A well-constructed RPD appliance supported by sound abutments, a regular periodontal maintenance program, and impeccable selfcare will minimize the risk to existing periodontal health in patients with RPD appliances.1 The dentist, dental hygienist, and patient must work together to ensure the success of this treatment modality. Careful prosthetic treatment planning, consistent oral hygiene instruction, good oral hygiene, and regular recare visits are vital to the longterm health of the tissues and teeth that support the RPD appliance.

References

  1. Umar S. Use of removable partial dentures and progression of periodontal disease. Canadian Journal of Dental Hygiene. 2009;43(3):113-116.
  2. Mine K, Fueki K, Igarashi Y. Microbial risk for periodontitis of abutment teeth in patients with removable partial dentures. J Oral Rehabil. 2009;36:696-702.
  3. Carr AB, McGivney GP, Brown DT. McCracken’s Removable Partial Prosthodontics. 11th ed. St. Louis: Elsevier Mosby; 2005:243-244, 370-371.

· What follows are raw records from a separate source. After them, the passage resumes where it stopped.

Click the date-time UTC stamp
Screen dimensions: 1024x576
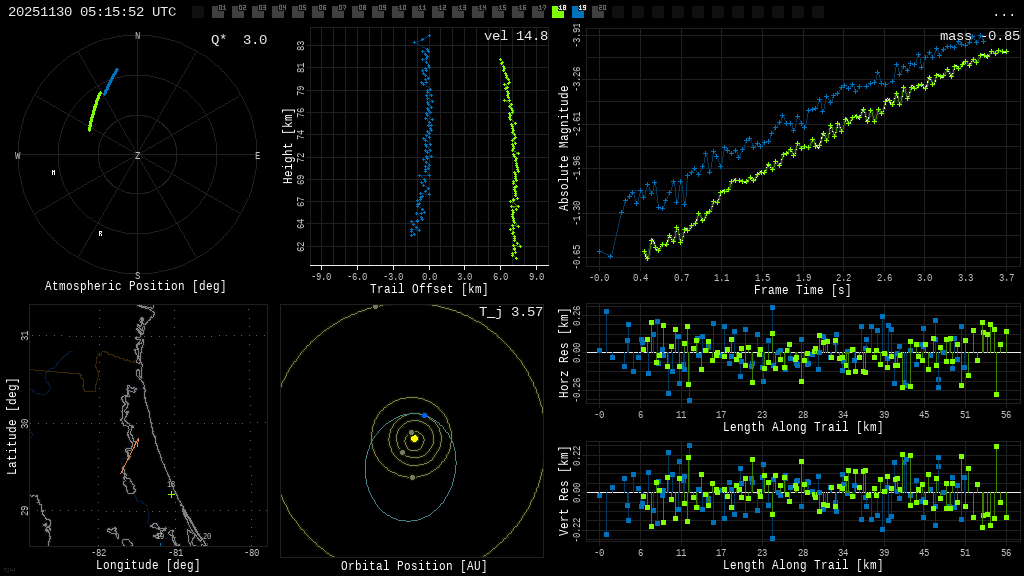coord(92,12)
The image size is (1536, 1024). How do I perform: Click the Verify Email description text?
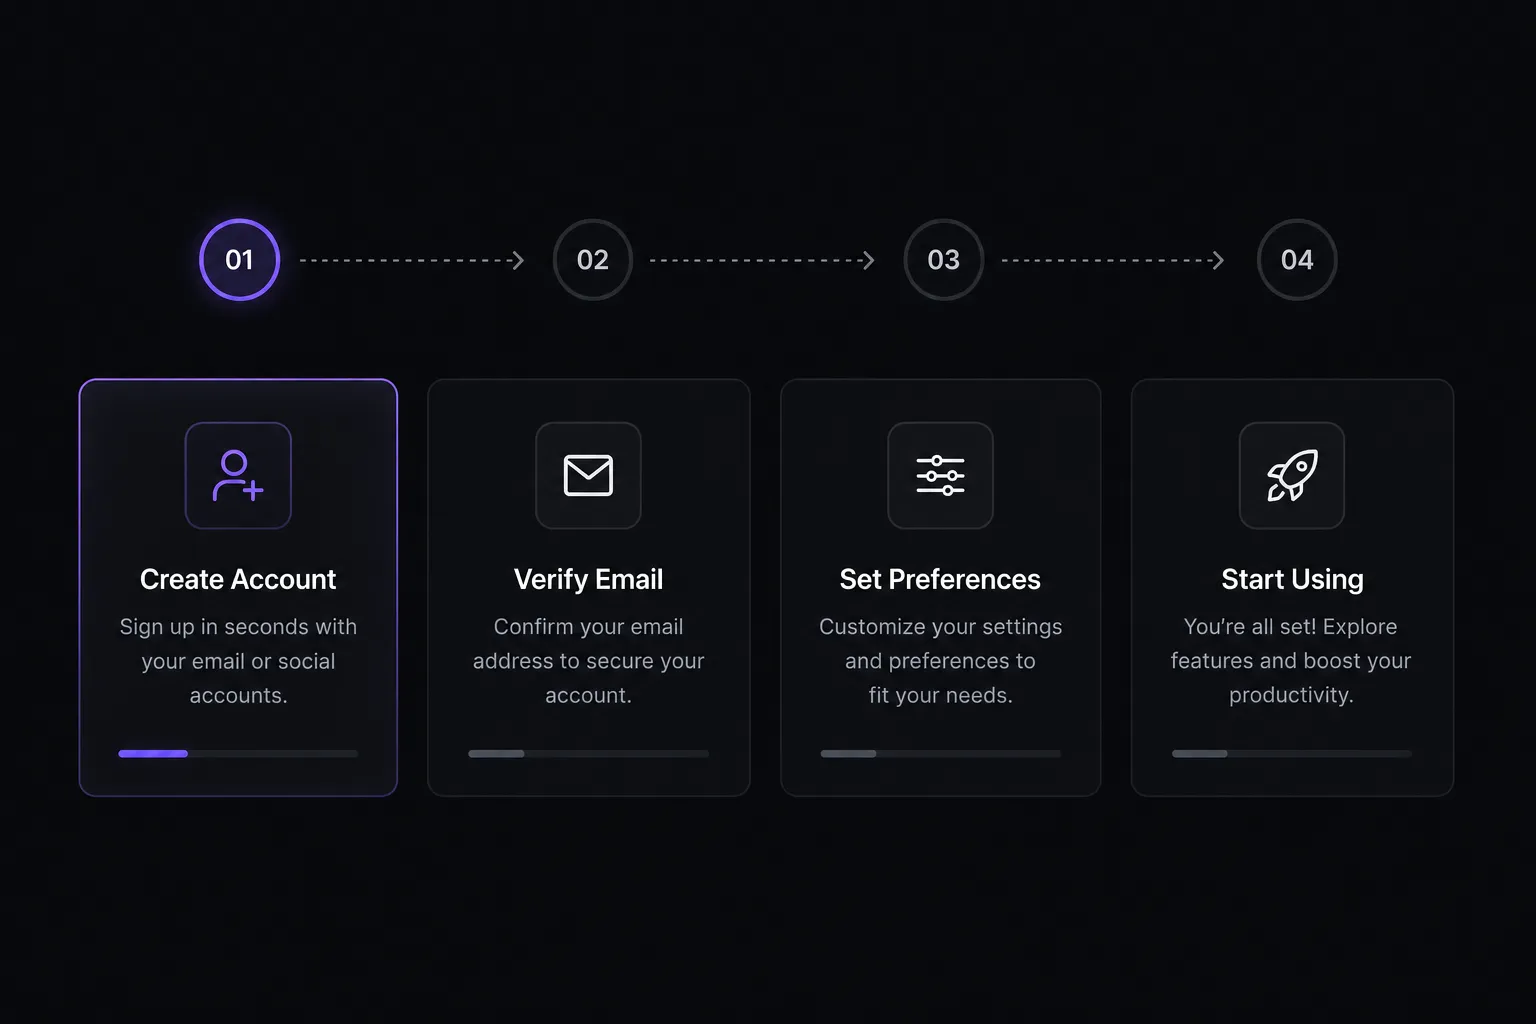[x=588, y=661]

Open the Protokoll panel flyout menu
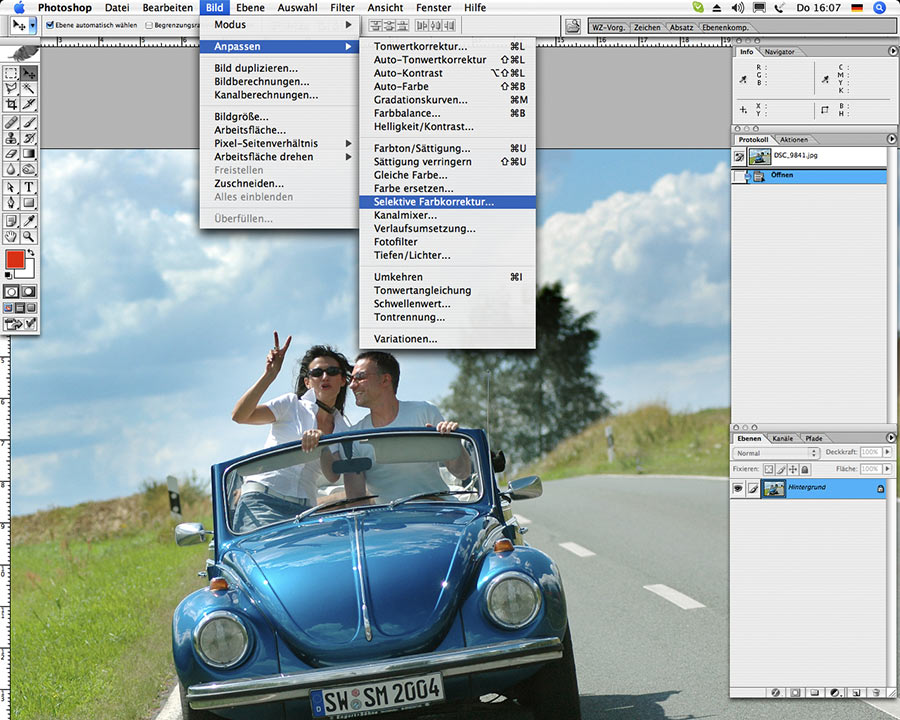(x=892, y=139)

  4. Grasso JE, Miller EL. Removable Partial Prosthodontics. 3rd ed. St. Louis: Mosby; 1991:254-262.
  5. Kratochvil FJ. Partial Removable Prosthodontics. Philadelphia: W.B. Saunders Co; 1988:164-167.
  6. Phoenix RD, Cagna DR, DeFreest CF. Stewart’s Clinical Removable Partial Prosthodontics. 4th ed. Hanover Park, Ill: Quintessence Publishing Co; 2008:443-445, 456.

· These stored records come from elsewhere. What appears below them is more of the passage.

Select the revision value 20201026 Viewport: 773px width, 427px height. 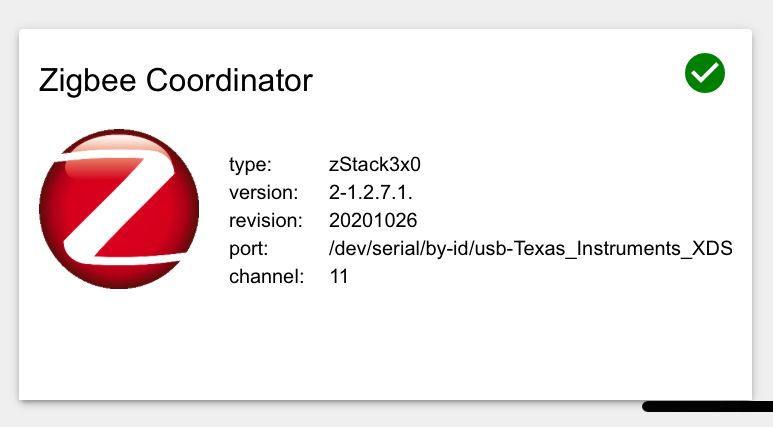click(373, 220)
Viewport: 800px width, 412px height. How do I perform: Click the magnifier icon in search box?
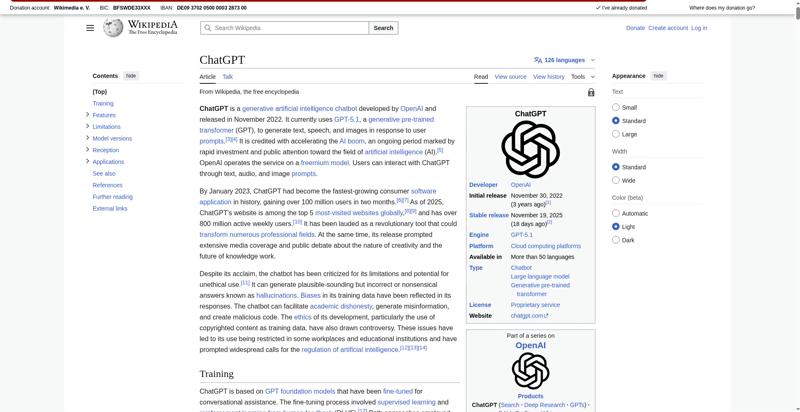[208, 28]
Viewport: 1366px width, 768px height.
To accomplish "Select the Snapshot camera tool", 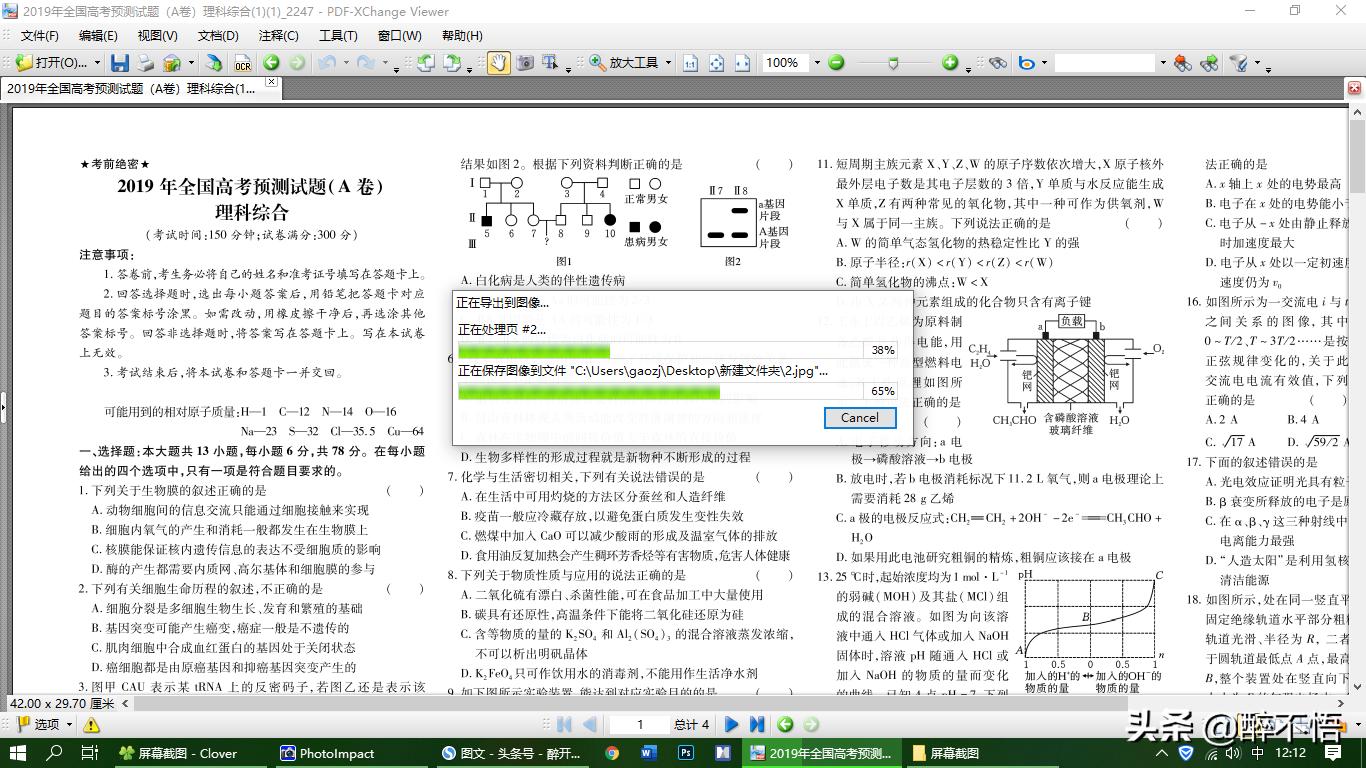I will click(524, 63).
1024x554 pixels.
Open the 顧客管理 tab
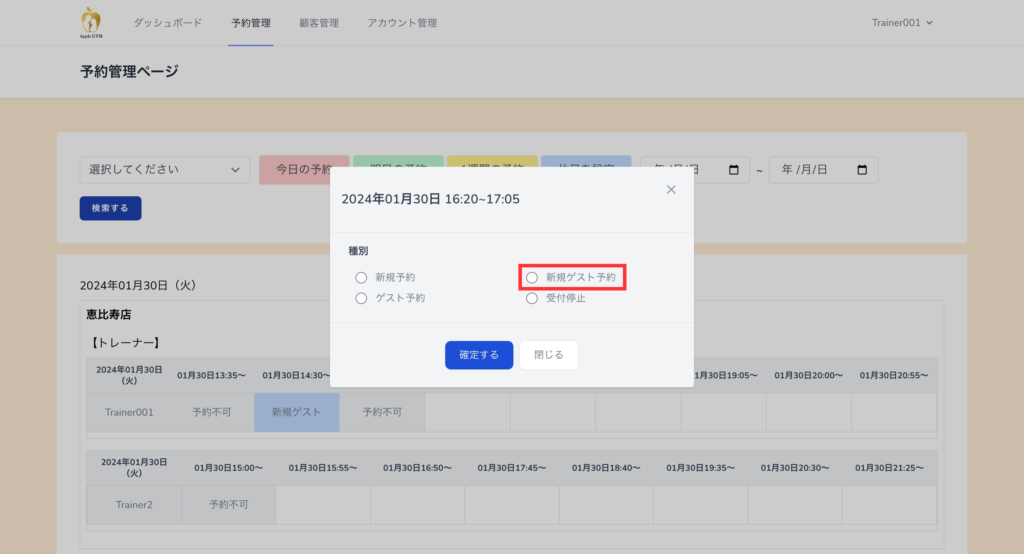coord(318,23)
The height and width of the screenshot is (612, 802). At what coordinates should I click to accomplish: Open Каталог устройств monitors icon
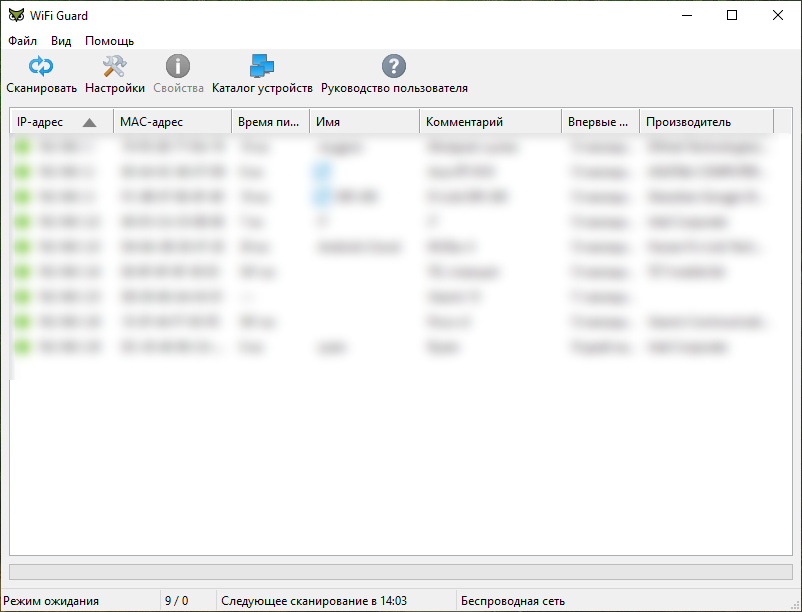point(262,67)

  7. Jorge JH, Giampaolo ET, Vergani CE, Machado AL, Pavarina AC, Cardoso de Olivaera MR. Clinical evaluation of abutment teeth of removable partial denture by means of Periotest method. J Oral Rehabil. 2007;34:222-227.
  8. Zlataric DK, Celebic A, Valentic-Peruzovic M. The effects of removable partial dentures on periodontal health of abutment and non-abutment teeth. J Periodontol. 2002;73:137-144.

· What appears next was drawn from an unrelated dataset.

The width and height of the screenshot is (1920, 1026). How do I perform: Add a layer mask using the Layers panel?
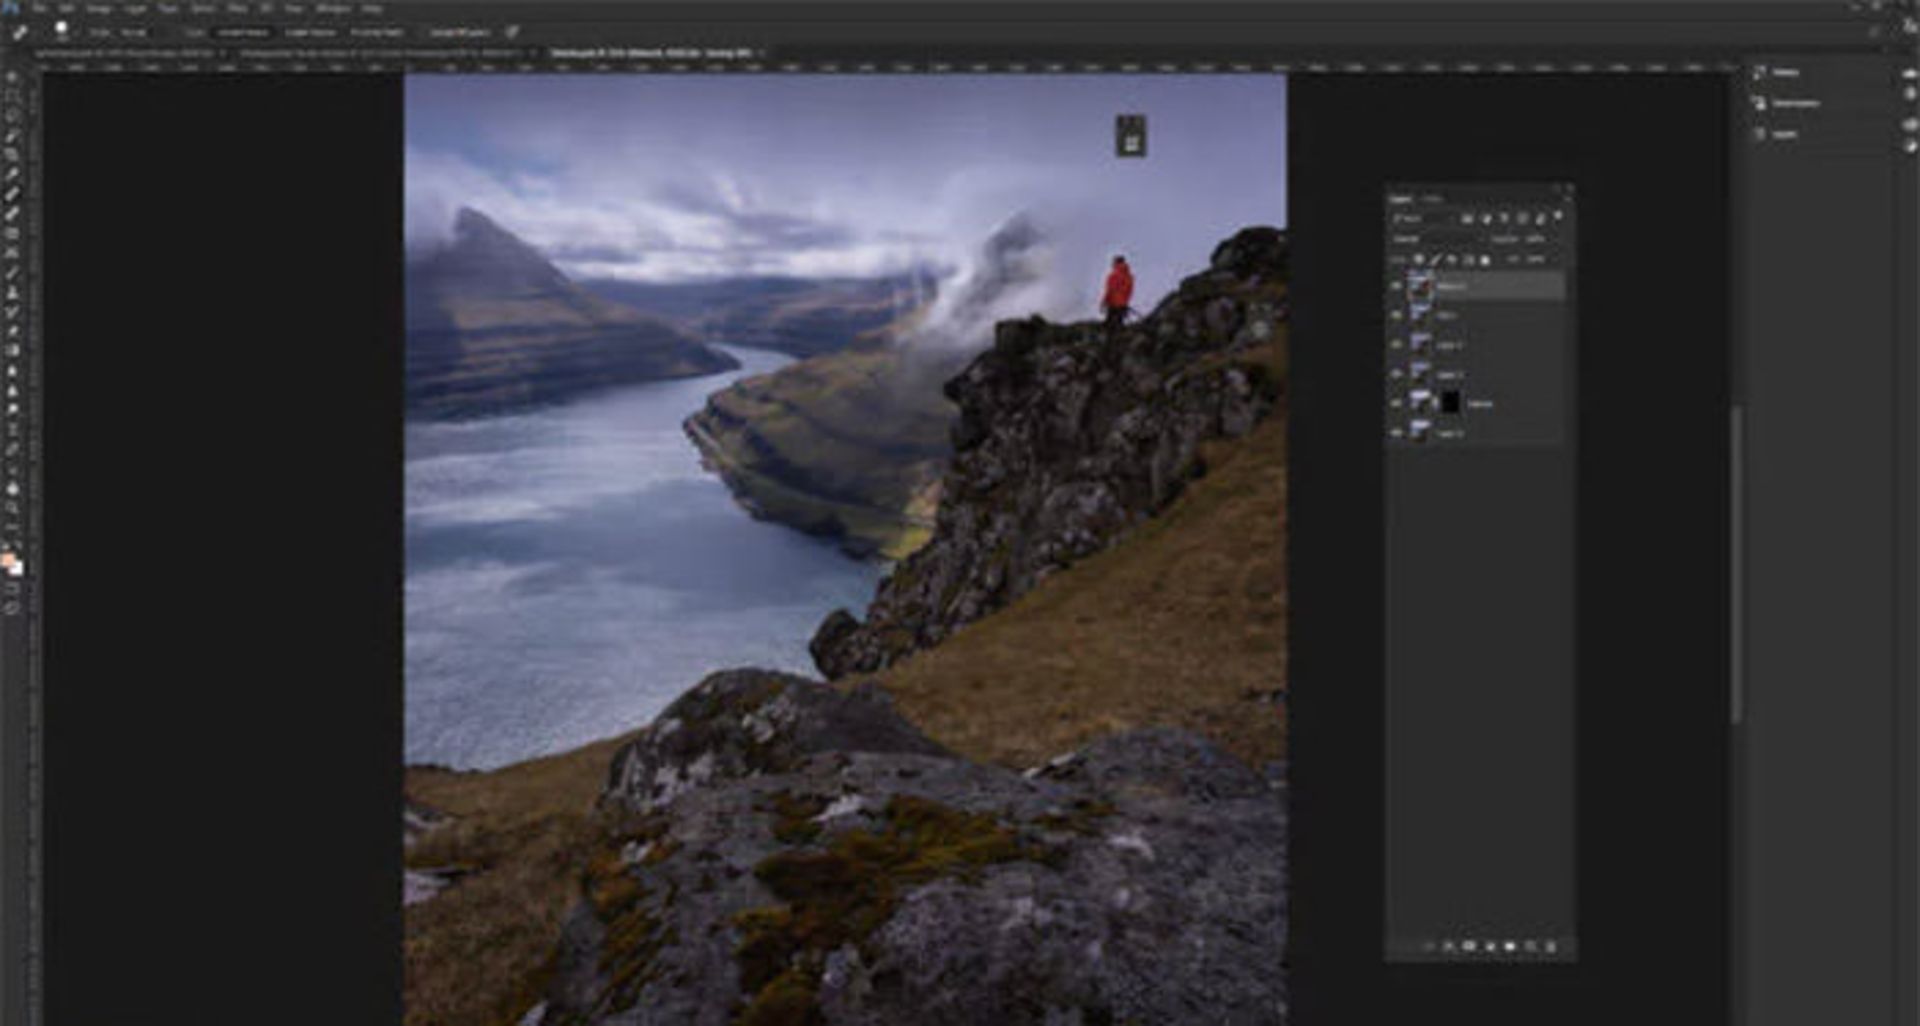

  9. Yeung ALP, Lo ECM, Chow TW, Clark RKF. Oral health status of patients 5-6 years after placement of cobalt-chromium removable partial dentures. J Oral Rehabil. 2000;27:183-189.
  10. Owall B, Budtz-Jorgensen E, Davenport J, et al. Removable partial denture design. Int J Prosthodont. 2002;15:371-377.
  11. Budtz-Jörgensen E. Restoration of the partially edentulous mouth—a comparison of overdenture, removable partial dentures, fixed partial dentures and implant treatment. J Dent. 1996;24:237-244.
  12. Hahnel S, Rosentritt M, Burgers R, Handel G. Adhesion of streptococcus mutans NCTC 10449 to artificial teeth: an in vitro study. J Prosthet Dent. 2008;100:309-315.
  13. Kern M, Wagner B. Periodontal findings in patients 10 years after insertion of removable partial dentures. J Oral Rehabil. 2001;28:991-997.

From Dimensions of Dental Hygiene. August 2010; 8(8): 16-19.